++++ GIVEN ENTRIES

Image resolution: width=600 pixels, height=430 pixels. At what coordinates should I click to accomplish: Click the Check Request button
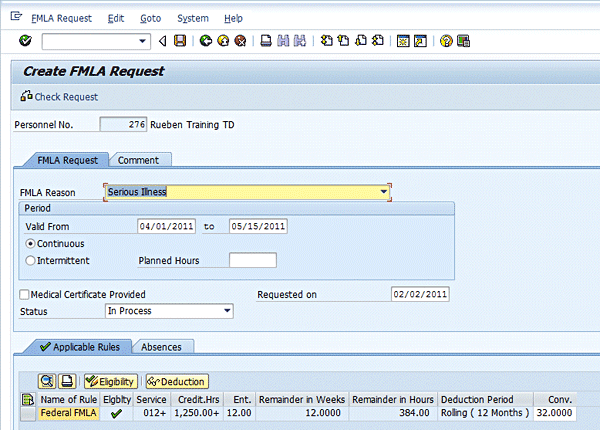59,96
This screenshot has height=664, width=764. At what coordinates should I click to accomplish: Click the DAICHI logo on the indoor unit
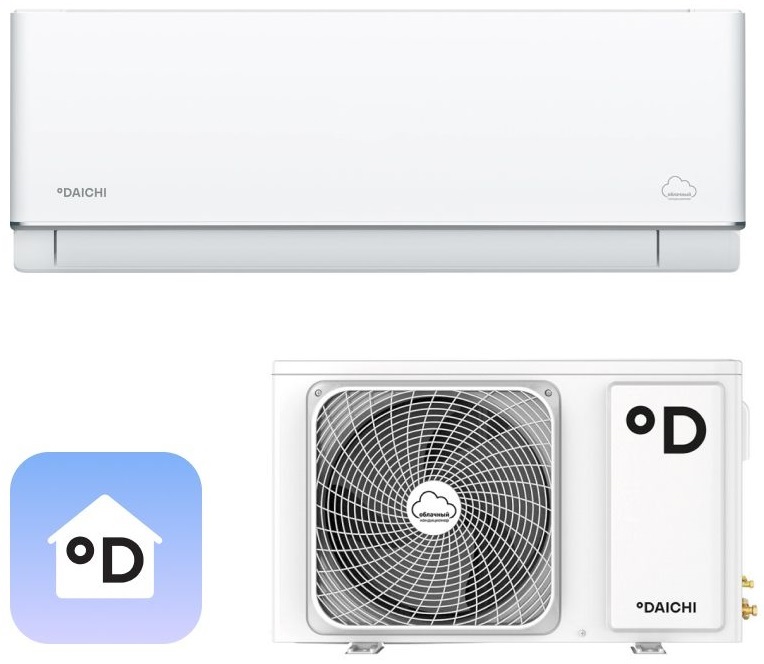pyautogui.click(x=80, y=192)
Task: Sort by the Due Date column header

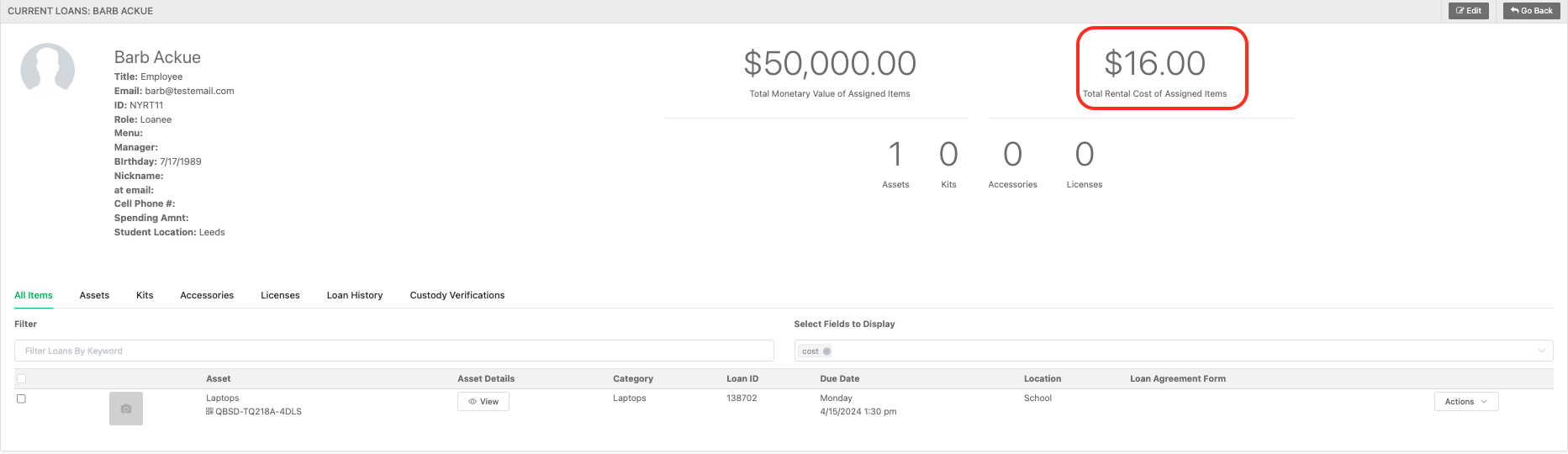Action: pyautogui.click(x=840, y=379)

++++++++

WHAT IS NEEDED: Leave the pictures out and return each entry exactly.

TASK RESPONSE:
Image resolution: width=600 pixels, height=430 pixels. At what coordinates should I click to accomplish: Click the Check Request button
59,96
This screenshot has height=664, width=764. At what coordinates should I click to accomplish: Click the DAICHI logo on the indoor unit
pyautogui.click(x=80, y=192)
Task: Sort by the Due Date column header

Action: pyautogui.click(x=840, y=379)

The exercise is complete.